Le « frigo » vide : l’impasse des grossistes
Au lieu-dit « ancienne délégation régionale des transports » dans la ville de Bafoussam, région de l’Ouest, l’ambiance est glaciale devant les congélateurs.
Ici, le constat d’Augustin, gérant d’une poissonnerie en détail et en gros, est sans appel : le maquereau a déserté les stocks.
« Plus d’un mois que ça dure. On navigue à vue, sans aucune explication officielle », déplore-t-il.
Une situation qui force de nombreuses clientes à repartir les mains vides, le regard tourné vers d’autres variétés, souvent choisies par dépit.
La traque au « moyen et gros calibre »
À l’entrée du Marché A, une lueur d’espoir : une cargaison vient d’arriver chez un importateur. C’est la ruée. Ménagères et détaillants se bousculent pour obtenir quelques cartons. Pourtant, le soulagement est de courte durée.
En coulisses, un responsable lâche une précision de taille : le maquereau de petit calibre, celui-là même qui permet aux petits budgets de se nourrir, reste toujours disponible.
Il nuance:<< Par contre les moyens et gros calibres étaient absents. Mais depuis 03 jours, nous avons l’approvisionnement.
Le moyen maquereau est passé de 1700 à 1900fcfa et le petit 1450 à 1500 FCFA. En l’absence du marquereau, nous vendions le bar>>.
Sous le sceau de l’anonymat, le même responsable confie qu’:<<en raison du conflit USA-Iran, les navires ne parviennent pas à se mouvoir. Ils doivent contourner en passant par l’Afrique du Sud, ce qui n’est pas aisé. Il s’agit encore de 1 500 km à parcourir par bateau. Avec cette donnée, d’importateur ne peut qu’augmenter les prix pour rentrer dans ses dépenses».
Cette rupture de la chaîne d’approvisionnement expose la fragilité du circuit d’importation, soumis aux aléas des routes maritimes et des quotas internationaux.
Les braiseuses au bord de l’asphyxie
Sur les trottoirs de Bafoussam, là où le parfum du poisson braisé attire habituellement les foules, l’inquiétude grimpe.
Les prix ont pris l’ascenseur, décourageant les habitués.

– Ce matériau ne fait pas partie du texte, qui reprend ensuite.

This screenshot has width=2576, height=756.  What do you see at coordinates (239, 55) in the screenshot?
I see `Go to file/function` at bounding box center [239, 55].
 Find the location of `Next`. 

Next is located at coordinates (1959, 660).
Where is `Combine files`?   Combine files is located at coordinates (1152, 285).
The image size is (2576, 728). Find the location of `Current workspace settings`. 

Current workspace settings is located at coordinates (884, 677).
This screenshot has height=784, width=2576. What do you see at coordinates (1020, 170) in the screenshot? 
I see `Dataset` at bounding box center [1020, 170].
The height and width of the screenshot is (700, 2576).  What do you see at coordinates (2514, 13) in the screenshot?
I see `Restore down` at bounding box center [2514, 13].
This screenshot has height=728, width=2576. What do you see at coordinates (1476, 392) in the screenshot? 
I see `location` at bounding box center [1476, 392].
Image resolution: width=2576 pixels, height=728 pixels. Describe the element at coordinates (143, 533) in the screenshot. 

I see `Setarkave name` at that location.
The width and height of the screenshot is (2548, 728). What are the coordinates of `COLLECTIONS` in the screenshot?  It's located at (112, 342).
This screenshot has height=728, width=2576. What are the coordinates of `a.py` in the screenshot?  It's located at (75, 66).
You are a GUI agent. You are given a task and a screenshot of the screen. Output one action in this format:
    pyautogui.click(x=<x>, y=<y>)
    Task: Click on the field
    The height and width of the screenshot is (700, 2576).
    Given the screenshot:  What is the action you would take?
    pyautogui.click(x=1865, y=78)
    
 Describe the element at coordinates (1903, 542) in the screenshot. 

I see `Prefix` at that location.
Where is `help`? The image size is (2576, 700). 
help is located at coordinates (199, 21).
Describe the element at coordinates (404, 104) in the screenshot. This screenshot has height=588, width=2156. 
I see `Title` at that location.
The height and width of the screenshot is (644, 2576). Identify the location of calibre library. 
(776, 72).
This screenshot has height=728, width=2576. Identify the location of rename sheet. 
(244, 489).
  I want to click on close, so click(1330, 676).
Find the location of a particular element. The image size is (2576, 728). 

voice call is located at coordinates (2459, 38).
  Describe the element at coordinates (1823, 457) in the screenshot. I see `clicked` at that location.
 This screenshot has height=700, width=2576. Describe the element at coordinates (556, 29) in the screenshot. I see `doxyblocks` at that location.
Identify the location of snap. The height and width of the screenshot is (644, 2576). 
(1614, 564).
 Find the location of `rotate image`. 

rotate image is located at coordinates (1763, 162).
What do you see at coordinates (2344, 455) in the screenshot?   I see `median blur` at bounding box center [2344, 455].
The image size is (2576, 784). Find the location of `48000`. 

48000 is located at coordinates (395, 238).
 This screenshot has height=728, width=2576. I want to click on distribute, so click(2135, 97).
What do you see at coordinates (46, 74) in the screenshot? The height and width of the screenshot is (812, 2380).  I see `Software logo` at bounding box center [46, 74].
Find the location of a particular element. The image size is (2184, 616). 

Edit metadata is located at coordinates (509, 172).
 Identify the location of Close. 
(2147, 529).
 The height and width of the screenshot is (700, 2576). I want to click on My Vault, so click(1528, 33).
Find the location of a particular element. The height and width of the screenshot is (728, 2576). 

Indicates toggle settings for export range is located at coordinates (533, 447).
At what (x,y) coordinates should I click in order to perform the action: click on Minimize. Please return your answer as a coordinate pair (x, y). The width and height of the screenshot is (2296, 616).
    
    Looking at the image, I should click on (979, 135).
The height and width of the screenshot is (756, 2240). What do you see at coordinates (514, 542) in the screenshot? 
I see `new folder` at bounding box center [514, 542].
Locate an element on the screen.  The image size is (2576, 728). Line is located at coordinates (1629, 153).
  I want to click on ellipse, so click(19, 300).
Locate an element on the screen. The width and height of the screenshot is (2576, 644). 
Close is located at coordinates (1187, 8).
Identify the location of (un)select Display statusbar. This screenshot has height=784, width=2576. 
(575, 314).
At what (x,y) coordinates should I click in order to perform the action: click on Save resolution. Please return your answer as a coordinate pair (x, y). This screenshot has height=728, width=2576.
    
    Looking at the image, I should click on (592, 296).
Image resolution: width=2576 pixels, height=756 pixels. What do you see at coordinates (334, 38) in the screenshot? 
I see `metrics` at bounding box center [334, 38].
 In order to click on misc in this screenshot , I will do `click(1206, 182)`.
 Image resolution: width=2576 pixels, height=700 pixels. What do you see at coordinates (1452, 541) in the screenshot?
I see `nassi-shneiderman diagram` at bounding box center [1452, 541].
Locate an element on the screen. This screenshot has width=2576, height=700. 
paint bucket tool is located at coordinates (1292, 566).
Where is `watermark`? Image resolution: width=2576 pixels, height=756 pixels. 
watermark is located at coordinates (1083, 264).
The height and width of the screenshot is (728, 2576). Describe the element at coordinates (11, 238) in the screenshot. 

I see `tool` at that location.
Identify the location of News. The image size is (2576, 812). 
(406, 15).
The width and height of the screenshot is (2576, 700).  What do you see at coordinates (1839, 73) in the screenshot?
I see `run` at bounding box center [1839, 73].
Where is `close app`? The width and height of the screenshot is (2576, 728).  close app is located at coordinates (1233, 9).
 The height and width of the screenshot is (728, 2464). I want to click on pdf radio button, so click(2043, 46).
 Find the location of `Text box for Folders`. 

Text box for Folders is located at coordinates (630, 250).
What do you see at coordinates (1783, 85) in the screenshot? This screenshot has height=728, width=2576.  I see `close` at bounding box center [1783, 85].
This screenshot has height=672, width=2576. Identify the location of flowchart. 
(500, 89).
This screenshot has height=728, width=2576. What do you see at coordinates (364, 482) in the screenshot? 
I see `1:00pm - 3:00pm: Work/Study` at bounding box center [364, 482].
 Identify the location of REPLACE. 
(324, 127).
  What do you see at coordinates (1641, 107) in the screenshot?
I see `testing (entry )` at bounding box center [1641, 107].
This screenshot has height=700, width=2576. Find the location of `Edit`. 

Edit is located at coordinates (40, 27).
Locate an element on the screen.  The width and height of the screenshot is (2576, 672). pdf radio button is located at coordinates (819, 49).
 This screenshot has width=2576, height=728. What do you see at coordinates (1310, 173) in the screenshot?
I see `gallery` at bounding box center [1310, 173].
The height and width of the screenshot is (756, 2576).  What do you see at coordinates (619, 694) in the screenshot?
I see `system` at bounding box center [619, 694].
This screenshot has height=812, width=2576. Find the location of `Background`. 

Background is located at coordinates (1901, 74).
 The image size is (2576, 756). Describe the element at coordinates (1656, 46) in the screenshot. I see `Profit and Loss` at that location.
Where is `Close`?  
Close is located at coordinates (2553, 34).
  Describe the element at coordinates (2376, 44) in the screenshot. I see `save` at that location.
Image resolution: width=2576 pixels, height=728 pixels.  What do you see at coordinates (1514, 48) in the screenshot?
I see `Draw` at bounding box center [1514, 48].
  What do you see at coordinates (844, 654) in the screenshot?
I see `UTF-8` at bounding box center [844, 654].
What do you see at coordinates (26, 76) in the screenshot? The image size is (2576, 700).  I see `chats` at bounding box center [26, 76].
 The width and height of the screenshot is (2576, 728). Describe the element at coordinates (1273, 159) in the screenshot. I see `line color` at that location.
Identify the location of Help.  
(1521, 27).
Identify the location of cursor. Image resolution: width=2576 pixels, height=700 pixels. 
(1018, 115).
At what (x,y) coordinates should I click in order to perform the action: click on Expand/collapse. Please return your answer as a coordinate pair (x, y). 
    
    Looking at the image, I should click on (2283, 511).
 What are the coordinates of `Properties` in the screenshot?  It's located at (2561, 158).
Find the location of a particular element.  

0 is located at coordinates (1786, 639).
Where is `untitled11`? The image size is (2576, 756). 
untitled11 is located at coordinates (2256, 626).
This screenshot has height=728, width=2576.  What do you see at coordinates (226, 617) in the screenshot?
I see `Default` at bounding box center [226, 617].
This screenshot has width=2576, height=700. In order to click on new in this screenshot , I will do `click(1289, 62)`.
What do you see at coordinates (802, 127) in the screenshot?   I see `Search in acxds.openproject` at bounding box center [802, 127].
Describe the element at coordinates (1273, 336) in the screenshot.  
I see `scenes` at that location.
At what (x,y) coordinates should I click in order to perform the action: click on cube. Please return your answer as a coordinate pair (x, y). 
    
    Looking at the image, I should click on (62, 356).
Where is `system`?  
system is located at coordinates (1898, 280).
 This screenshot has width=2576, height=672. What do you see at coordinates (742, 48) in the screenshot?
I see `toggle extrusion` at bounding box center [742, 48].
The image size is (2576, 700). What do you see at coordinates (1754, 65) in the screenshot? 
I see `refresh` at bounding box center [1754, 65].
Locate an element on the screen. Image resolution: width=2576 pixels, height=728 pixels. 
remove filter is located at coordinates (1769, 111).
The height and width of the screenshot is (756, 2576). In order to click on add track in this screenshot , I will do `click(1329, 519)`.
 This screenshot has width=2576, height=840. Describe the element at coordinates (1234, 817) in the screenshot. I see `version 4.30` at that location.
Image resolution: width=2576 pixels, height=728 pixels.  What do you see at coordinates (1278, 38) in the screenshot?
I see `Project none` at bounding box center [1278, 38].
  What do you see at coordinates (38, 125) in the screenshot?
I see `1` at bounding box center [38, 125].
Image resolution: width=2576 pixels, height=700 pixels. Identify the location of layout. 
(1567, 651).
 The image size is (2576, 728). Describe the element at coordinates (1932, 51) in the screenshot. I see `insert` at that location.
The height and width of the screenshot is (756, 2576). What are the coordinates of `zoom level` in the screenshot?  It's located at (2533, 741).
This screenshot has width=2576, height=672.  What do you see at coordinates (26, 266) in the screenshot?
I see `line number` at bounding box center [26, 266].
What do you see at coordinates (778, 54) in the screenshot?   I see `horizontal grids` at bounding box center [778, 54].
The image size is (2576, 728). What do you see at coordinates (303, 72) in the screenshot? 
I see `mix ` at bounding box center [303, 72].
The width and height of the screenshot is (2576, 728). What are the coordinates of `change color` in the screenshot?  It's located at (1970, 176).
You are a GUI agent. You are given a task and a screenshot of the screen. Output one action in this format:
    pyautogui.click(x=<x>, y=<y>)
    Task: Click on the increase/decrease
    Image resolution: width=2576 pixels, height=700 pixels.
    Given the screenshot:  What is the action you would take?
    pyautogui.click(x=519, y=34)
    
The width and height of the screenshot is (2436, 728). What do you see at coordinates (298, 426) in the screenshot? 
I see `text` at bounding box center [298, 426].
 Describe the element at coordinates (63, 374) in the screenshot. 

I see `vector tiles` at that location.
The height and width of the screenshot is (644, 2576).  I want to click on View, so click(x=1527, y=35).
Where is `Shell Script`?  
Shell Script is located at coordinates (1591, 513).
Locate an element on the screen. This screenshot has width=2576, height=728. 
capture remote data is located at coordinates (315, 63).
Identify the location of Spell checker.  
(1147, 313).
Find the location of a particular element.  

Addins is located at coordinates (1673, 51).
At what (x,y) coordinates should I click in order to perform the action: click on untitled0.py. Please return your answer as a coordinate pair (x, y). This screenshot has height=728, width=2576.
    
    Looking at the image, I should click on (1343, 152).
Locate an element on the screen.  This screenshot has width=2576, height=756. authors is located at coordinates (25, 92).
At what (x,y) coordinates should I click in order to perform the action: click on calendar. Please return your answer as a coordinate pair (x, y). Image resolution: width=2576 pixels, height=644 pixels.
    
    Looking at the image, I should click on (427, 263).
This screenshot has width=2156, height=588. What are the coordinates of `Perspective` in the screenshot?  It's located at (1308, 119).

Dialogue de sourds : Entre les braiseuses et leurs clients, les négociations sont tendues.
« C’est devenu un combat quotidien pour s’entendre sur le prix. Si tu achètes le poisson à 3000, tu es obligé de vendre au moins à 1500 ou 2000 FCFA pour t’en sortir», explique une vendeuse.
Chiffres d’affaires en chute libre : Pour ces femmes dont c’est l’unique source de revenu, l’instabilité des prix transforme chaque journée en un pari risqué.
Le Maquereau : Victime collatérale de la géopolitique
Comment expliquer une telle crise ? Derrière les étals, une explication surprenante circule : le conflit entre les États-Unis et l’Iran.
Dans une économie globalisée, le Cameroun, dépendant des importations halieutiques, se retrouve pris en étau.
À l’Ouest, le poisson frais ne se contente plus de nourrir ; il rappelle, par son absence, que le monde est un village où chaque secousse lointaine finit par se ressentir dans l’assiette.